Per ben tre volte mi sono fermata davanti a Palazzo Fava convinta di poter vedere la mostra Edward Hopper e per tre volte sono andata via, demoralizzata dalla lunga fila che, partendo dal portone del Palazzo, girava l'angolo e stazionava per via Indipendenza. All'ingresso, un cortese ragazzo della security sembrava aver imparato cosa dire a chi, impaziente come me, non aveva troppa voglia di aspettare tre ore in coda:
"Le conviene fare il biglietto online signorina o venire durante la settimana in orari particolari, come le 14".
Non aveva torto. Un lunedì, subito dopo pranzo, ci ho riprovato, convinta che sarei tornata a casa senza aver visto la mostra. Invece, quasi come un miraggio, neppure un'ombra davanti all'ingresso, tanto da farmi pensare che fosse il giorno di chiusura. Certo, non c'era tanta fretta, le opere di Edward Hopper, più di sessanta, saranno esposte nelle nove sale del Palazzo Fava- Palazzo delle Esposizioni di Bologna fino al 24 luglio. Ma la curiosità era troppa. La mostra è curata da Barbara Haskell, curatrice del Whitney Museum of American Art, e da Luca Beatrice è stata prodotta e organizzata dalla Fondazione Carisbo, ondazione Carisbo, Genus Bononiae, Musei nella città e ArthemisiaGroup, in collaborazione con il Comune di Bologna e il Whitney Museum of American Art di New York.
L'arte di Hopper, pittore simbolo del 900 americano, ha influenza il cinema, la letteratura e le future sperimentazioni artistiche.Definito il pittore del silenzio, nelle sue opere si percepisce una tensione psichica, trasmessa dai paesaggi vuoti, sospesi in un tempo indefinito, ma anche dai personaggi che popolano i suoi quadri, pensosi, intenti in riflessioni che li estraniano da tutto ciò che li circonda. La pittura di Hopper non mostra mai violenza o paura, anche nei momenti più bui del secolo scorso, scosso dalle Grandi Guerre, ma l'inquietudine traspare dalle sue opere, così come la sensazione che tutto possa smettere d'esistere da un momento all'altro.

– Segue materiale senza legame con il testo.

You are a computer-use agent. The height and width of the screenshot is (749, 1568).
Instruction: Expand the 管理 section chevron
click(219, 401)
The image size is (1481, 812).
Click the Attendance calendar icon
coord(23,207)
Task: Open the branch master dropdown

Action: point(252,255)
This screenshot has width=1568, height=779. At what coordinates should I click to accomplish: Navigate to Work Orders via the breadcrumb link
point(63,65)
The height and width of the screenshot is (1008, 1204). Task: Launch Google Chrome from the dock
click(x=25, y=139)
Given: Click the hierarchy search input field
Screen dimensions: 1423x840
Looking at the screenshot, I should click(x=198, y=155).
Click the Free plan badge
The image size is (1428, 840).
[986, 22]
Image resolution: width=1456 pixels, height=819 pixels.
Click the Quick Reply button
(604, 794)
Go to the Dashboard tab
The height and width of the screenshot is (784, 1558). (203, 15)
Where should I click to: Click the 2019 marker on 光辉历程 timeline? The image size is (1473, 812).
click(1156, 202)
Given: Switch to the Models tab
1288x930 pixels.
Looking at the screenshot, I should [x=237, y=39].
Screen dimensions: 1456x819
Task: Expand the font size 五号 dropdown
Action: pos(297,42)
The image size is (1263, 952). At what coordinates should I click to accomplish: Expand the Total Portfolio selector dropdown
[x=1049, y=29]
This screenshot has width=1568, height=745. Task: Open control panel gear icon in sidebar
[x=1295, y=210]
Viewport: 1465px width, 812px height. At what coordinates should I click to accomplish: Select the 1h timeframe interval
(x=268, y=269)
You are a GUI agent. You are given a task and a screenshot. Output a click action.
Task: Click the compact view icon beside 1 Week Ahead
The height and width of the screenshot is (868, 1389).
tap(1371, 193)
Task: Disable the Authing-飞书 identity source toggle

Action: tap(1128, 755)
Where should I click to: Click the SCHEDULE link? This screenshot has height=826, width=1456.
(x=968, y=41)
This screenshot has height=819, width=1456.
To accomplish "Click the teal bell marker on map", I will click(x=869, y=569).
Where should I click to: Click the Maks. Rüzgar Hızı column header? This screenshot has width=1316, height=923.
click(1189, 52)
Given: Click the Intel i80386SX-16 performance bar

Nato a Nyack, nello stato di New York, lasciò l'America solo da ragazzo, per studiare in Europa e vivere a Parigi nei suoi anni d'oro, dove ammirerà lo stile di Degas, presente in alcune delle sue opere, senza lasciarsi trasportare dalla sregolata vita degli artisti che all'epoca popolavano la capitale francese. Tornato in America, conobbe e sposò l'artista Josephine Nivison, con cui condivise tutta la vita.
La mostra si sviluppa in sei sale, comprende 160 delle sue opere disposte in ordine cronologico, dagli acquarelli alle bozze tracciate con carboncini e gessetti. Case, ferrovie e strade circondate dalla natura, che sembra quasi voler riprendersi gli spazi di cui è stata privata. Dopo i primi dipinti parigini, si delinea lentamente lo stile pittorico, in un crescendo che passa tra Soir Bleu, Summer Interior, fino al celebre Second story sunlight, di cui è presente anche una proiezione digitale che permette ai visitatori di diventare protagonisti dell'opera.
Lo studio della luce, dei colori e degli ambienti rende ogni opera suggestiva, la ricerca spasmodica del realismo spinge l'osservatore a soffermarsi sui dettagli, sui movimenti dei personaggi e sui loro sguardi, indirizzati a qualcosa negata a chi li guarda. Immersi in loro stessi, intenti a riflettere, a distaccarsi da quello che li circonda, che sia una camera da letto o un caffè affollato. Sentimenti affollati, inquietudine e pace, emergono dai tratti di Edward Hopper, che affermò di non voler dipingere quello che vedeva, ma ciò che sentiva.
In mostra fino al 24 luglio, conservando il biglietto si potrà ottenere un ingresso ridotto per l'esposizione di Palazzo Albergati, tutta dedicata ai 56 anni della bambola più famosa (e discussa) al mondo, "Barbie. The icon".